Dos disparos pasaron zumbando a un lado de mi cara y el tercero me dio de lleno en el pecho. En ese momento caí estrepitosamente al suelo en medio de una súbita negrura, pero mientras agonizaba decidí que por ser mi cuento, al llevarme las manos al pecho y abrirme la camisa, descubriría que un chaleco antibalas me había salvado la vida.
Aprovechando el descarado uso de Deus Ex Machina de mis colegas, recordé que varios años atrás había tomado un curso para pilotear helicópteros y subí corriendo hasta el helipuerto que acababan de construir dos días antes sobre el techo del edificio.
Después de cierta dificultad con los controles, finalmente logré despegar un helicóptero artillado y lo guie hasta donde se encontraban los miembros del taller, que con miradas incrédulas y los pelos revueltos por el ventarrón, comenzaron a correr en todas direcciones.
—¡Ya nada tiene sentido! —gritó el de las gafas antes de volar por los aires con el misil que le disparé.

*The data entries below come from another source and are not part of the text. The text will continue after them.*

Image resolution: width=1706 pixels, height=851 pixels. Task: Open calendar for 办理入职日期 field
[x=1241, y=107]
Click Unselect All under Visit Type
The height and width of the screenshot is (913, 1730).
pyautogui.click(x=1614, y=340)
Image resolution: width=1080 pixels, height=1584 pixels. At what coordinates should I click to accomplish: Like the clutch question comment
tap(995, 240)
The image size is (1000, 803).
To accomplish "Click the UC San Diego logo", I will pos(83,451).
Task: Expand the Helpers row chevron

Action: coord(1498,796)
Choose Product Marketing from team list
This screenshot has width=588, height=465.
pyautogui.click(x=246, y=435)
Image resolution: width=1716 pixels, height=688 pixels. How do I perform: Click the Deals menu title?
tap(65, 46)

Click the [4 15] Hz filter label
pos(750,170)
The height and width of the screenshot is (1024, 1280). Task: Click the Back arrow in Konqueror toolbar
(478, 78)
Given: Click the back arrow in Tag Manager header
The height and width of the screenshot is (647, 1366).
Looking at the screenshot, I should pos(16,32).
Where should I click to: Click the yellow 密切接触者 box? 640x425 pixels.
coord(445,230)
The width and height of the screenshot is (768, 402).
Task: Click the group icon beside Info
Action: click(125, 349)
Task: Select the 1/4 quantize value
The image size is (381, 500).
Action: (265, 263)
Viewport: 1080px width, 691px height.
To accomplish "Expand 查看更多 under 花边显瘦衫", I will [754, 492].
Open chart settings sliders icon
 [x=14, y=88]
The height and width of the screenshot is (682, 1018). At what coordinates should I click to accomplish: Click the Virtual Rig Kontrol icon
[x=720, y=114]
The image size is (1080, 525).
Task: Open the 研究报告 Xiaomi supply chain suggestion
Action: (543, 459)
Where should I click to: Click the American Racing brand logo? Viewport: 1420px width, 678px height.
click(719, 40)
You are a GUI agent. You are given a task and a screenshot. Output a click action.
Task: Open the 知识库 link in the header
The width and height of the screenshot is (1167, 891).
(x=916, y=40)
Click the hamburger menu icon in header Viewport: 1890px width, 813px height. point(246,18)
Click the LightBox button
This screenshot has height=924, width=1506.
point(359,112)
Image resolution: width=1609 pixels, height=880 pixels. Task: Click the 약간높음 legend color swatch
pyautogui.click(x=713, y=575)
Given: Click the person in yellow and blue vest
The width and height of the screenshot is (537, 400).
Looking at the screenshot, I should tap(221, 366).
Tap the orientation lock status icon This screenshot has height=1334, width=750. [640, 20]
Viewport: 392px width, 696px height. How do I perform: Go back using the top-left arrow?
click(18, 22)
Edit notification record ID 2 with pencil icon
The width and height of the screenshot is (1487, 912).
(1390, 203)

—¡Termina con de una vez con este sufrimiento! —dijo tirado en el suelo el dueño de Hidráulico el gato, mientras maniobraba el helicóptero y apuntaba las ametralladoras hacia él.
Cuando me di cuenta de lo que había hecho ya era demasiado tarde. Aterricé la nave junto a los ocho cadáveres quemados y cercenados de los integrantes del taller, y después de limpiar las evidencias y de cubrir mis huellas, decidí que lo mejor era hacerme de una guayabera y un sombrero Panamá, subir al helicóptero y exiliarme en una isla caribeña para vivir en el anonimato hasta que se calmaran las cosas.
Con las prisas de la huida, sin embargo, no me pude deshacer de este cuento, y ahora lo estoy ofreciendo a precio de remate, para venderlo por partes o para usarlo como vehículo de escape en caso de un crimen o de extremo aburrimiento en la oficina. Pido pago de contado y el precio se puede negociar.